Work item A:
Answer from the Plan B passage, one line per question:
(i) Which company manufactures Plan B?
(ii) Within what time after sex is the Morning-After Pill most effective?
(iii) In how many other countries is the Morning After Pill available without a prescription?
Work item B: Reproduce the Plan B passage word for word between "The Journal of" and "more risky sex.", inclusive.
Work item C: Resume the passage on Plan B and the FDA, picking up after its final sentence.

Passage provided:
*** Begin section ***
According to the New York Times, Senate Democrats questioned Dr. Lester M. Crawford, President Bush's choice to lead the Food and Drug Administration, about why the agency had so far refused to allow over-the-counter sales of the morning-after pill Plan B.

''What has disturbed many of us is what appears is political interference in a scientific process,'' said Senator Hillary Rodham Clinton, Democrat of New York. ''We rely on the F.D.A. for everything we take, and I am hopeful that we will reverse what appears to be a dangerous slide into political opinion as opposed to scientific evidence.'' (Gardiner Harris, New York Times, 3/18/05)

 

The Morning-After Pill (MAP), or "emergency contraception," is simply a higher dose of regular birth control pills. It prevents pregnancy when taken up to 5 days after sex, but it is most effective when taken within the first 24 hours. (It is not the same as RU-486, the abortion pill.) 

Plan B (TM) is manufactured by Barr Laboratories, which applied for over-the-counter status.

The Journal of the American Medical Association published a UCSF study on Jan. 5 showing that increased access to the Morning-After Pill doesn’t cause women to engage in more risky sex.

The FDA has been quick to get drugs on the market like Vioxx (TM), which scientists objected to, but when it comes to drugs that benefit women, political pressure trumps medical science. 

The Morning After Pill is available without a prescription in 38 other countries.
*** End section ***
Provided material:
*** Begin section ***
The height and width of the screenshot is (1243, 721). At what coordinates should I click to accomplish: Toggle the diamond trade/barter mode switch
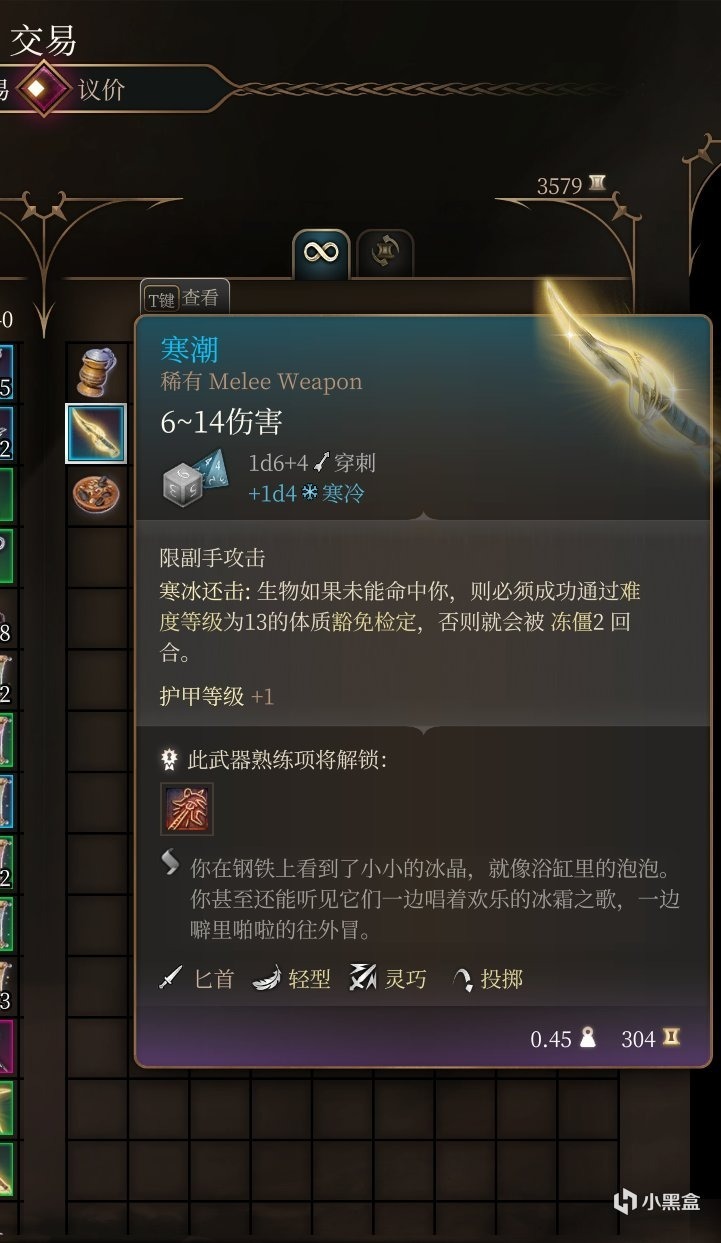[38, 90]
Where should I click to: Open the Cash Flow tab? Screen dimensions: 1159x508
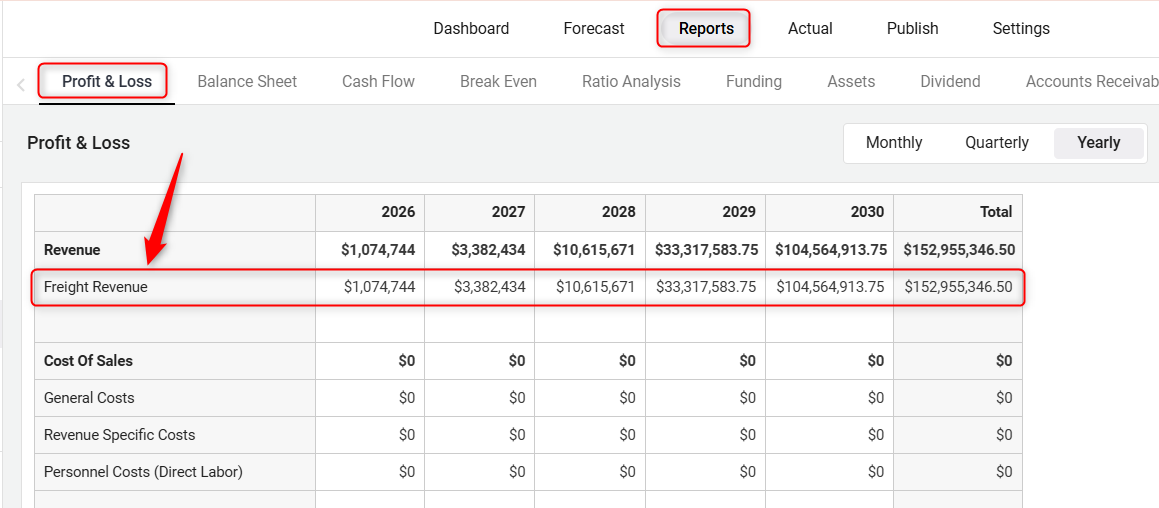378,81
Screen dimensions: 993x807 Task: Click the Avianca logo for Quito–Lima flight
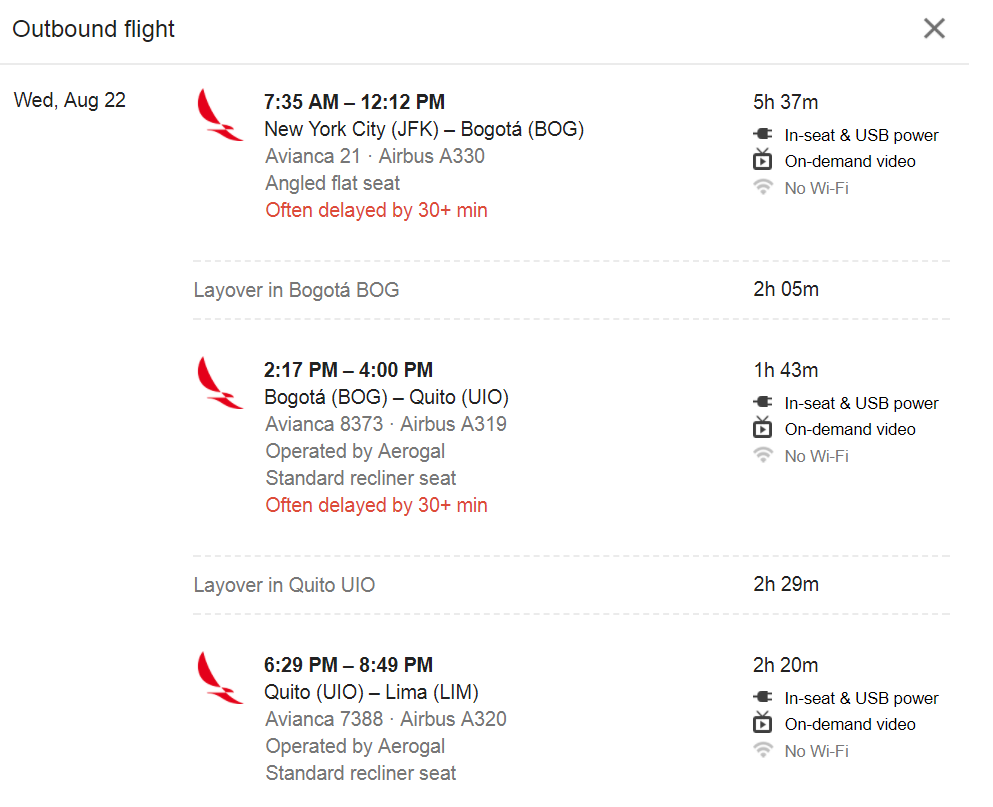(219, 678)
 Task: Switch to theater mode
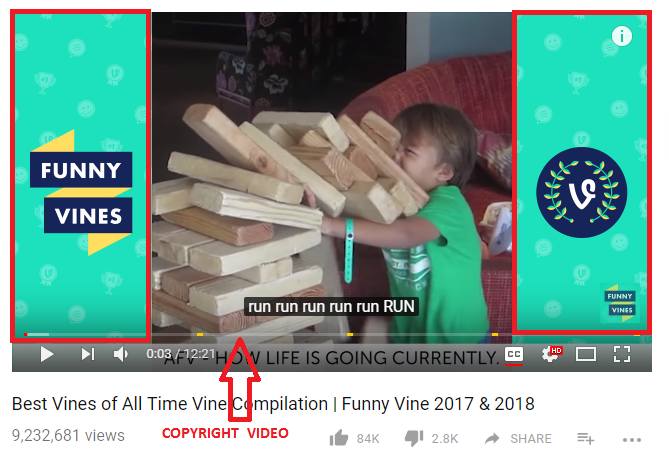(586, 354)
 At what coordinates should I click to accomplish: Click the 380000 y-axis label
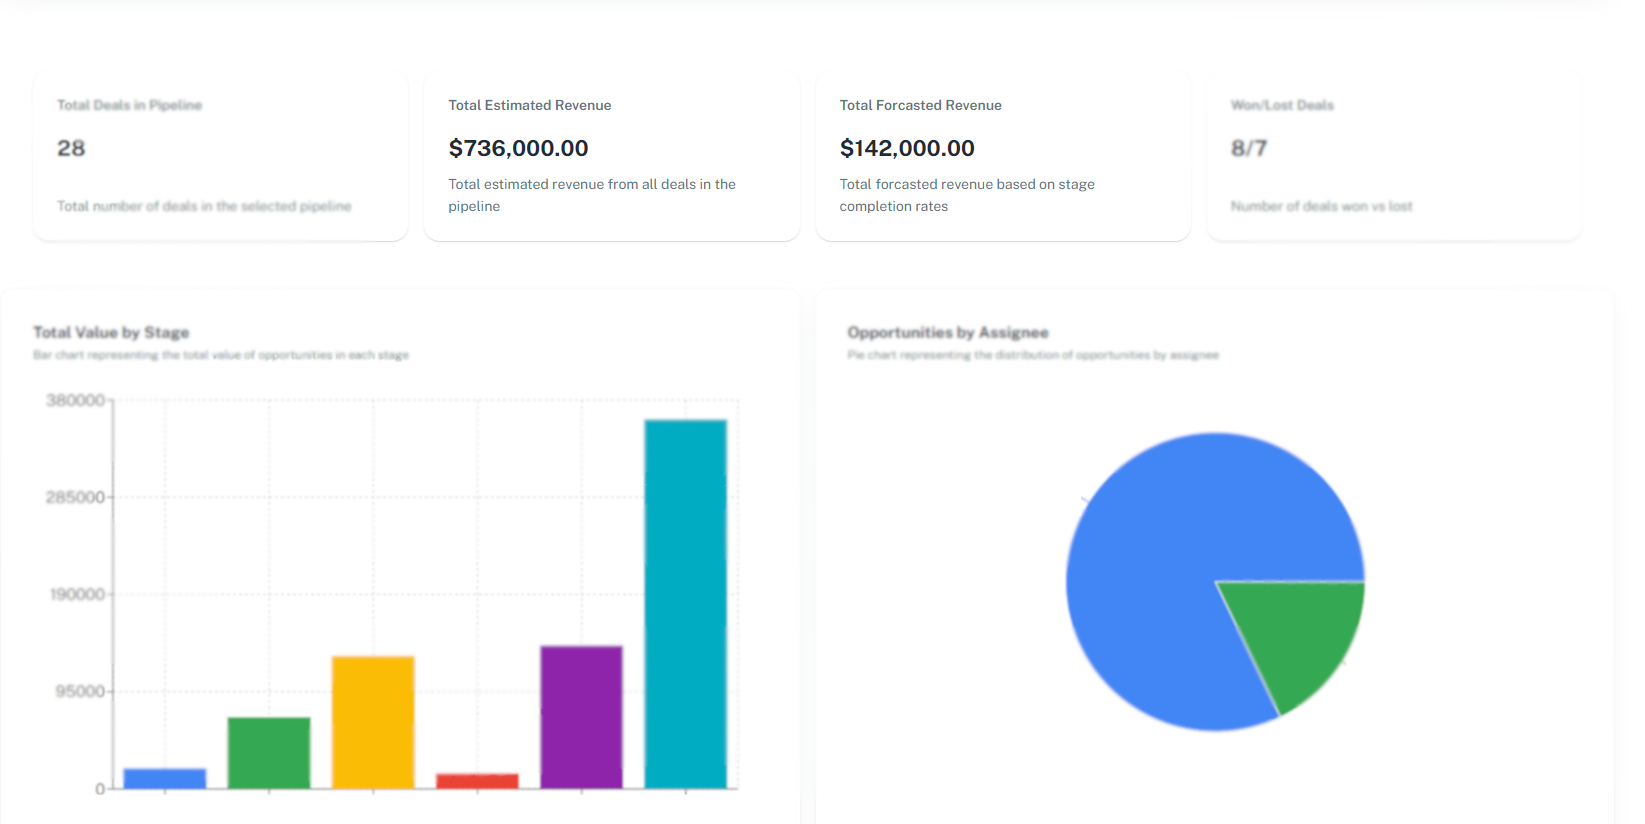click(75, 400)
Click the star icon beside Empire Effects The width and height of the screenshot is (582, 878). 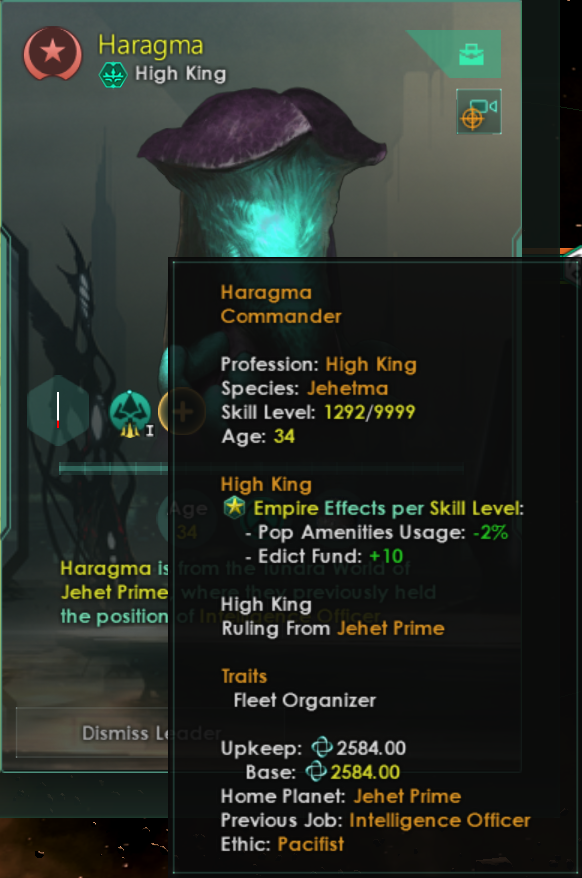click(x=234, y=508)
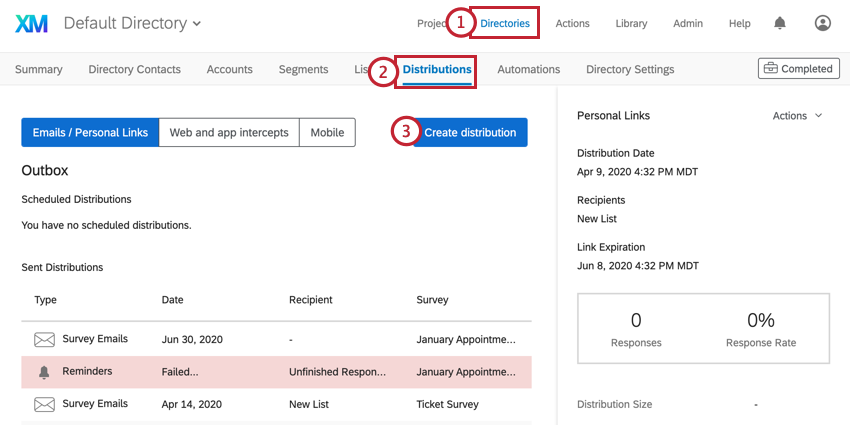The height and width of the screenshot is (425, 850).
Task: Open the Library menu item
Action: (x=631, y=23)
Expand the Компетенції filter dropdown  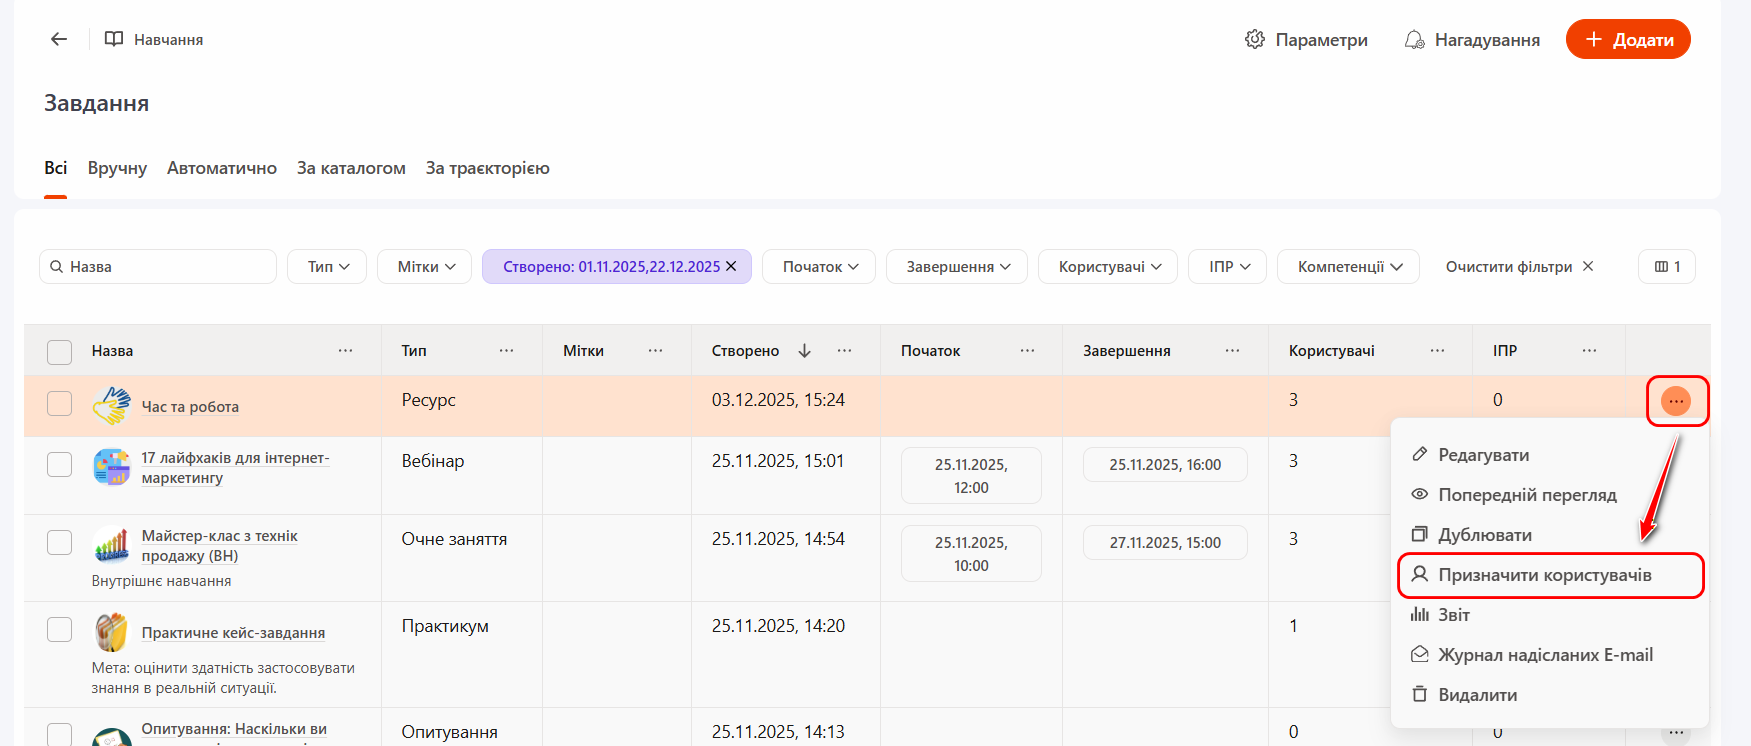(x=1348, y=267)
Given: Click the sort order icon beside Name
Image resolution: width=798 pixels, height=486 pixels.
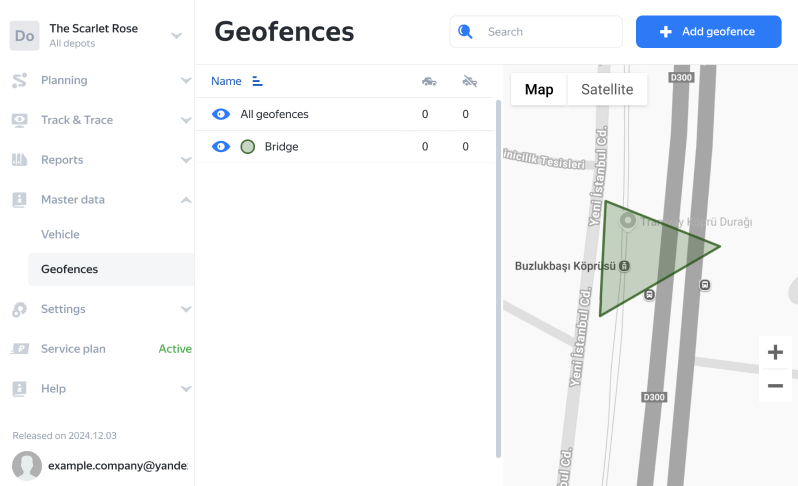Looking at the screenshot, I should (x=257, y=81).
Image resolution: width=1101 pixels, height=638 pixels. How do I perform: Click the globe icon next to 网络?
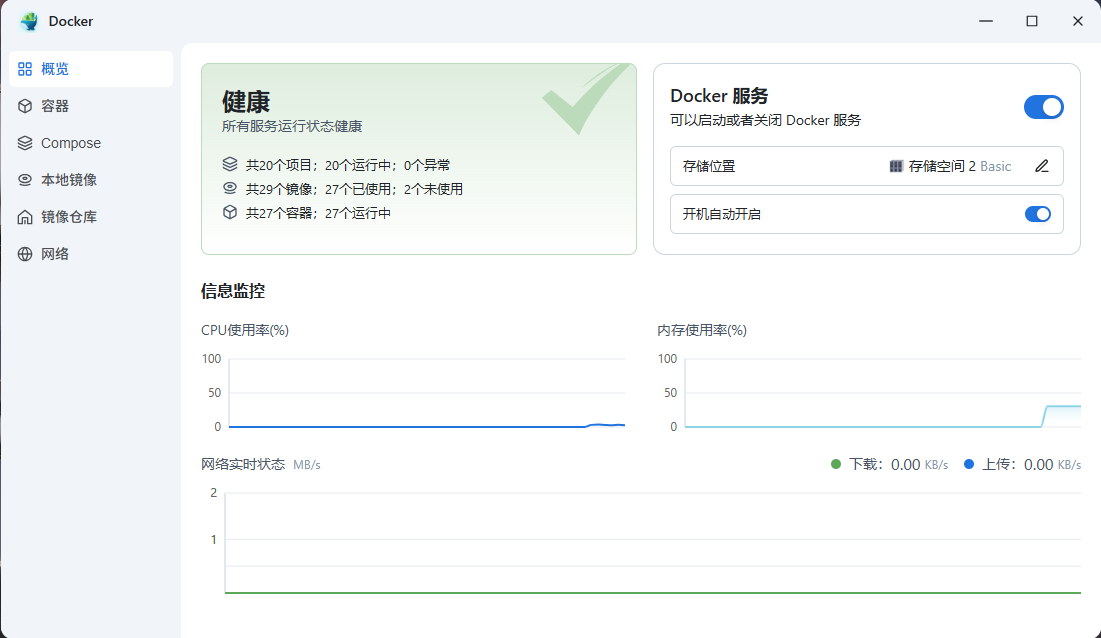[x=24, y=253]
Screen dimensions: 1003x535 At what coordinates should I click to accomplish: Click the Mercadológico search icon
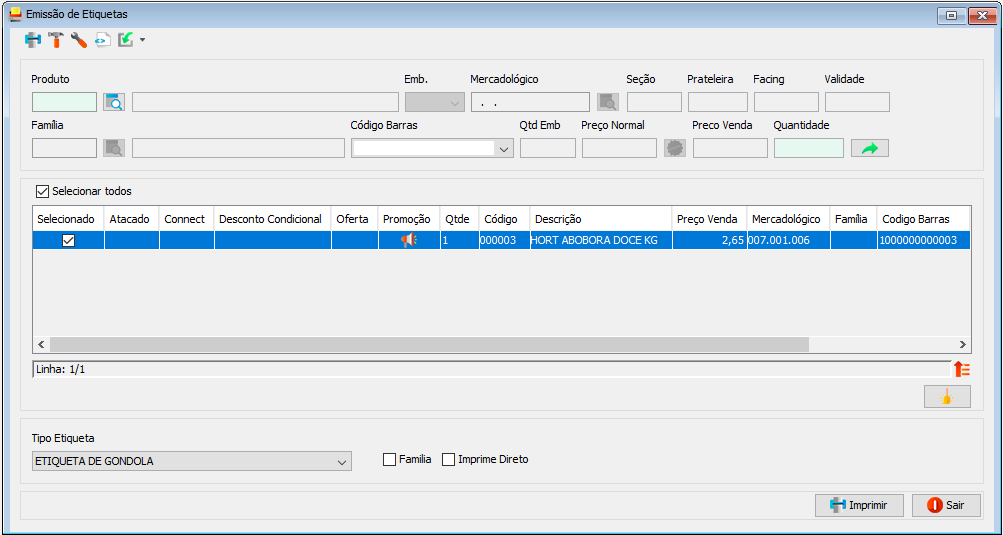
*** End section ***
Task output A:
(i) Barr Laboratories
(ii) Within the first 24 hours
(iii) 38

Task output B:
The Journal of the American Medical Association published a UCSF study on Jan. 5 showing that increased access to the Morning-After Pill doesn’t cause women to engage in more risky sex.

Task output C:
The FDA’s own advisory panels voted in December 2003 that the drug is safe and voted 23-4 to approve it for over the counter use in the U.S.

More than 2,000 women around the country have signed the Morning-After Pill Conspiracy’s pledge promising to break the law (and the prescription requirement) by giving their MAP to friends whenever they need it. 


Who is the Morning-After Pill Conspiracy?  The MAP Conspiracy is a coalition of feminist organizations leading the grassroots movement to make the Morning-After Pill an over-the-counter drug. The name is a reference to the fact that women have to conspire to break the law just to get the Morning-After Pill. The FDA’s prescription requirement forces us to rely on friends who may have it because we cannot get MAP when the need arises. We started passing out the pills publicly in defiance of the prescription requirement on Feb. 15, 2004. Our campaign seeks to highlight the injustice of the prescription requirement, and we use speak-outs where women speak from their own experience, to show that women are the real experts on why women need unrestricted access to the Morning-After Pill. We have held speak-outs and handed out MAP in New York City; Washington D.C; Rockville, Maryland; and Gainesville, Fla. More than 2,000 women around the country have signed the pledge to "Give a friend the Morning-After Pill," defying the prescription requirement. The pledge is available online at
www.mapconspiracy.org.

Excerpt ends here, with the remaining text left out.